1. Installation & Usage Guide¶
⚙️ Installation¶
1. Prerequisites:
- Python ≥ 3.9
- pip, git
- (Optional): DVC, MLflow, Streamlit, Airflow/Dagster, Docker
2. Clone the repository:
git clone https://github.com/your-org/retail-forecast-system.git
cd retail-forecast-system
3. Create and activate virtual environment:
python -m venv .venv
source .venv/bin/activate
On Windows:
.venv\Scripts\activate
4. Install dependencies:
pip install --upgrade pip
pip install -r requirements.txt
5. (Optional) Install extra tools:
pip install dvc mlflow streamlit
6. Set up .env file for credentials, DB, API keys
cp .env-example .env
🛠 Usage¶
1️⃣ DVC Pipeline¶
Run the full pipeline (from raw data to output, all stages auto-tracked):
dvc repro
- Runs every stage in
dvc.yaml. - Outputs, models, metrics, and plots are versioned and reproducible.
Run a specific stage:
dvc repro feature-engineering
dvc repro train-xgboost
Visualize pipeline DAG:
dvc dag
2️⃣ Dagster Pipeline¶
Run with Dagster (for orchestration, monitoring, and visualization):
dagster dev
- Access Dagster UI at http://localhost:3000
- Trigger jobs/assets , monitor status, debug runs.
Example CLI:
dagster job execute --job-name train_xgboost
dagster asset materialize --select feature_engineering
Requires code mapping between pipeline stages and Dagster assets/jobs.
3️⃣ Python CLI / Typer¶
Manually run each stage (for debugging, dev, or running small parts):
# Load data
python main.py load-data load-data --end-date 250630
# Preprocess: transform, cluster, filter
python main.py preprocess transform --input-file sales.csv --holiday-file holidays.csv --output-file transformed.csv
python main.py preprocess cluster-model --input-file transformed.csv --output-file data_clustered.csv --visualize
python main.py preprocess filter-data --input-file data_clustered.csv --output-file filtered.csv
# Feature engineering
python main.py feature-engineering feature-engineering --input-file filtered.csv --holiday-file holidays.csv --max-workers 8
# Train models (XGBoost/LightGBM/Prophet)

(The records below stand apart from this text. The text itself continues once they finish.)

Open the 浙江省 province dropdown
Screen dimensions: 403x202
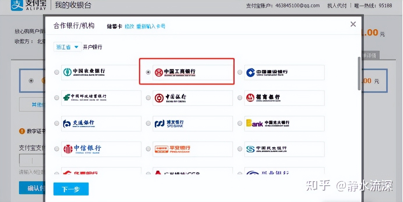pyautogui.click(x=67, y=47)
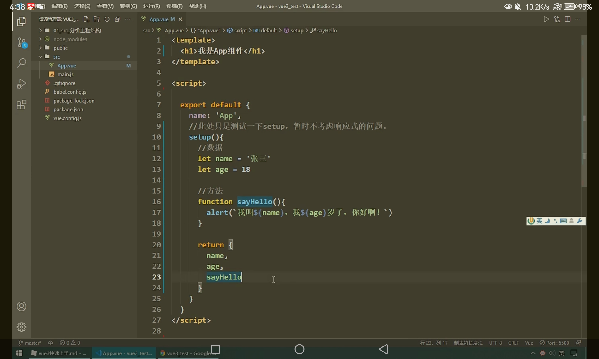Image resolution: width=599 pixels, height=359 pixels.
Task: Expand the public folder
Action: 60,48
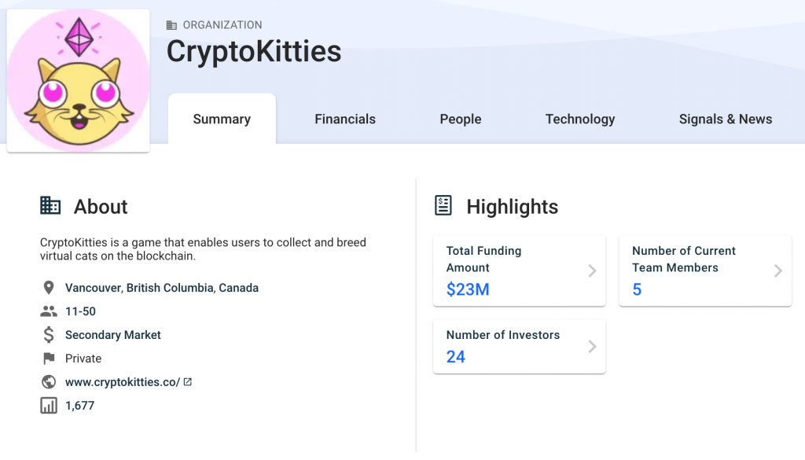
Task: Click the location pin icon
Action: pyautogui.click(x=49, y=288)
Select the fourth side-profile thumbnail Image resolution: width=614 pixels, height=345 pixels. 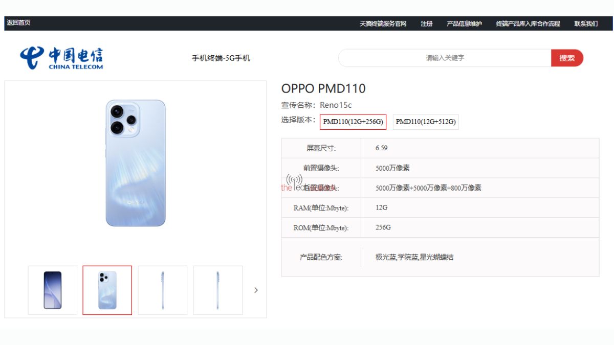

python main.py train batch-train --input-file train.csv --holiday-file holidays.csv --model-type xgboost --max-workers 8
python main.py train batch-train --input-file train.csv --holiday-file holidays.csv --model-type lightgbm --max-workers 8
python main.py train batch-train --input-file train.csv --model-type prophet --max-workers 8
# Predict
python main.py predict batch-predict --file-train train.csv --max-workers 8
# Reconcile (hierarchical forecast)
python main.py reconcile reconcile --input-file batch_forecast_results.csv --output-file reconciled_forecast_hierarchical.csv
4️⃣ Serving and Visualization¶
- API serving:
uvicorn api.main:app --reload
Access Swagger UI at http://localhost:8000/docs
- Dashboard (Streamlit):
streamlit run app/app.py

- Experiment tracking (MLflow):
mlflow ui
Open http://localhost:5000 for experiment history

- Notebook EDA/prototyping:
jupyter notebook
5️⃣ Documentation Site¶
View docs:¶
pip install mkdocs
mkdocs serve
2. Project Directory Structure¶
🚀 Features¶
- Automated, reproducible ML pipeline (data to deployment)

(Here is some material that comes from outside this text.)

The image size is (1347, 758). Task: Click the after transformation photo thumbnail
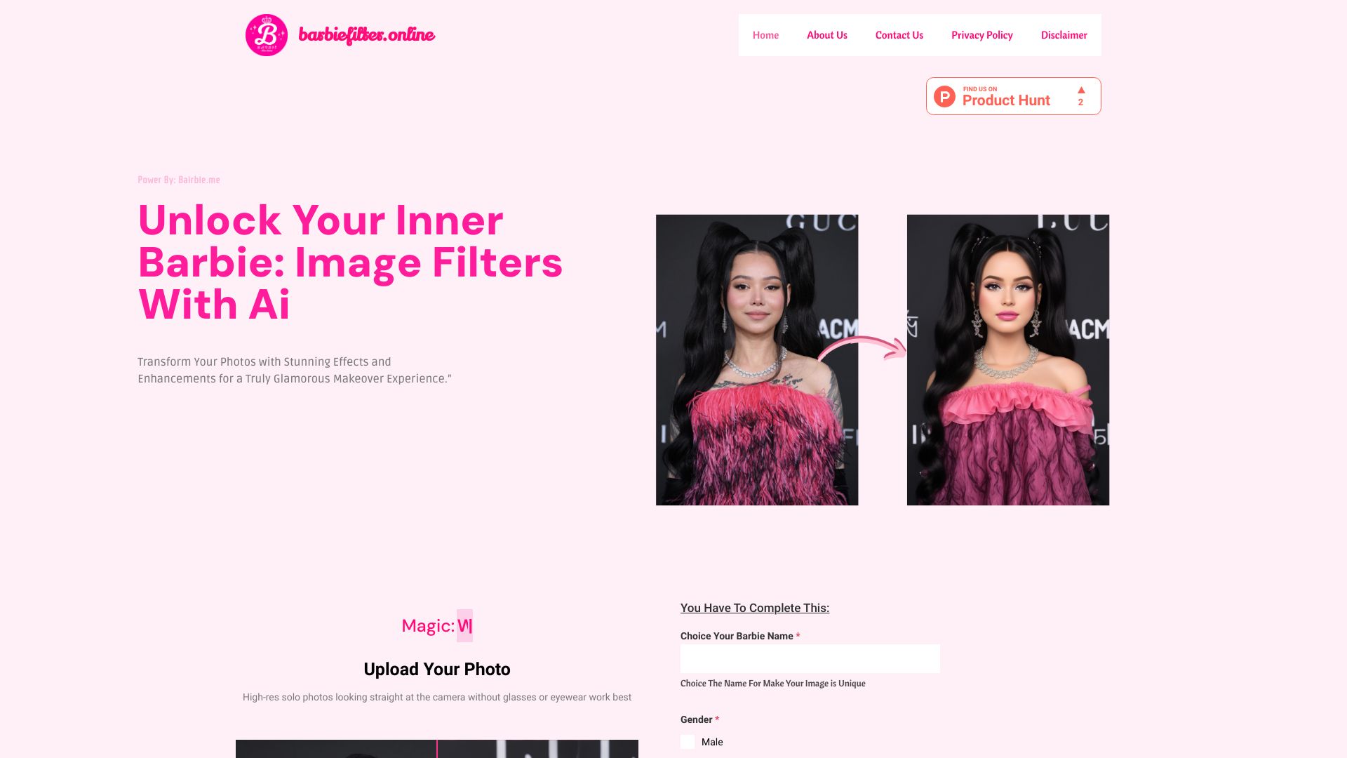click(1007, 359)
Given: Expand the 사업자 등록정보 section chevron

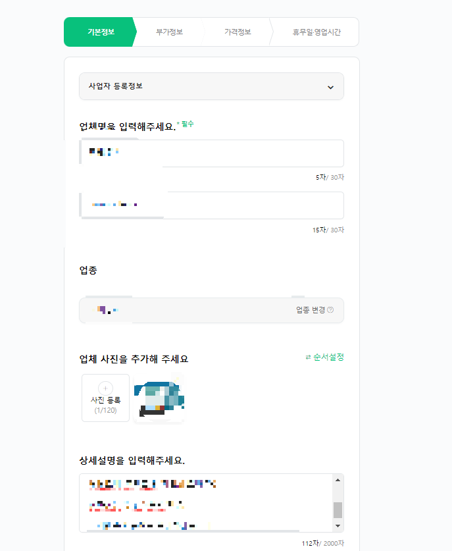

- Advanced feature engineering (time, lag, statistics, business, TSFresh, LLM-augmented)
- AutoML and hyperparameter tuning (Optuna/GridSearch)

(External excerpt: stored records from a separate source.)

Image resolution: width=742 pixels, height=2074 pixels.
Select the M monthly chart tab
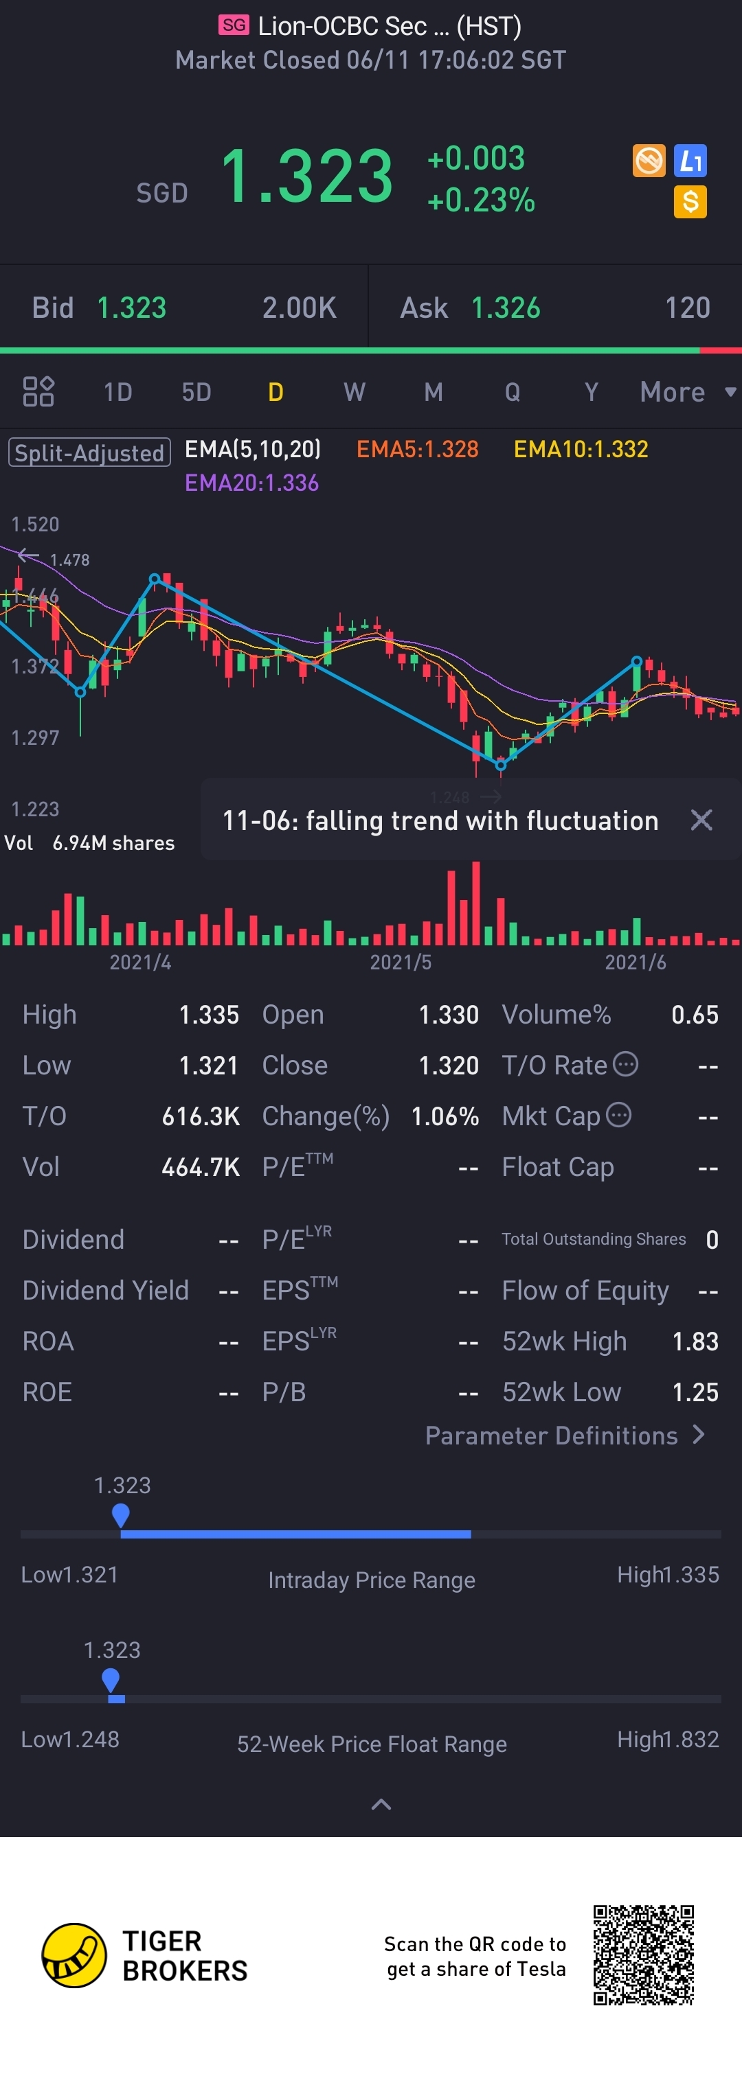pos(433,392)
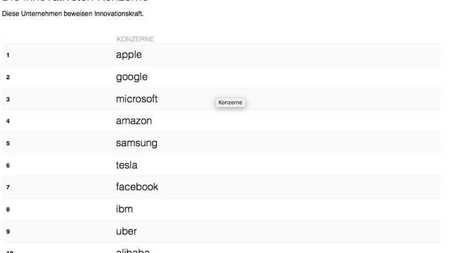Image resolution: width=450 pixels, height=253 pixels.
Task: Choose the samsung entry
Action: pyautogui.click(x=137, y=143)
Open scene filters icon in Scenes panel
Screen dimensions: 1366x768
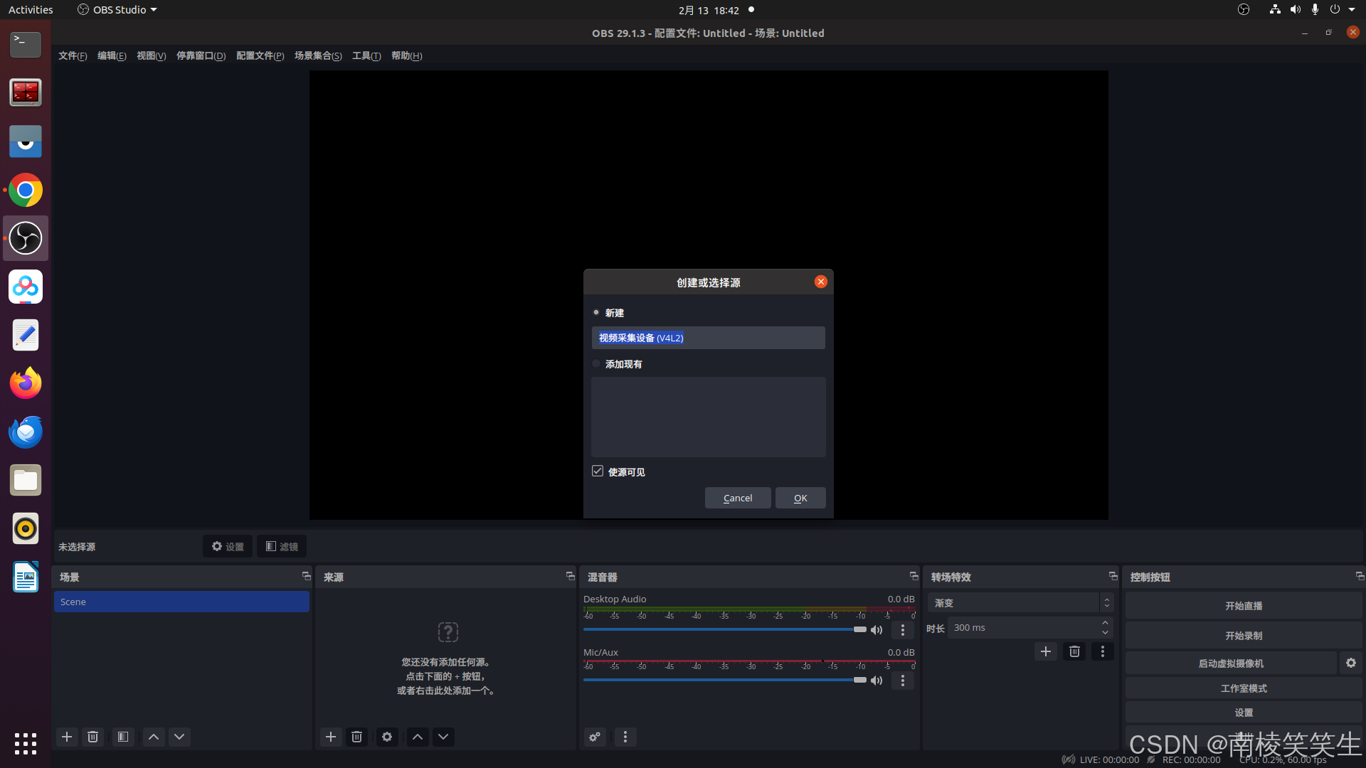(123, 737)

- Clustering for model specialization (KMeans, GMM)
- Flexible model selection: Prophet, XGBoost, LightGBM, LLM-RAG
- Multi-step and hierarchical forecasting: recursive, direct, hybrid, reconciliation (Bottom-up, Top-down, Middle-out, OLS, MinTrace)
- Explainability: SHAP, LLM auto-diagnosis, reporting
- MLOps: MLflow (metrics, models), DVC (data versioning), Airflow/Dagster (orchestration), FastAPI (serving), Streamlit (visualization)
- Batch & real-time forecasting
- Designed for extensibility: easily add new models, features, or data sources
📁 Project Structure¶
retail-forecast-system/
│
├── airflow/ # Airflow DAGs for orchestrating data pipelines and batch workflows
│ └── dags/
│ └── system_retail_pipeline.py # Main Airflow DAG for retail system pipeline automation
│
├── api/ # FastAPI app – RESTful API endpoints for inference, health check, etc.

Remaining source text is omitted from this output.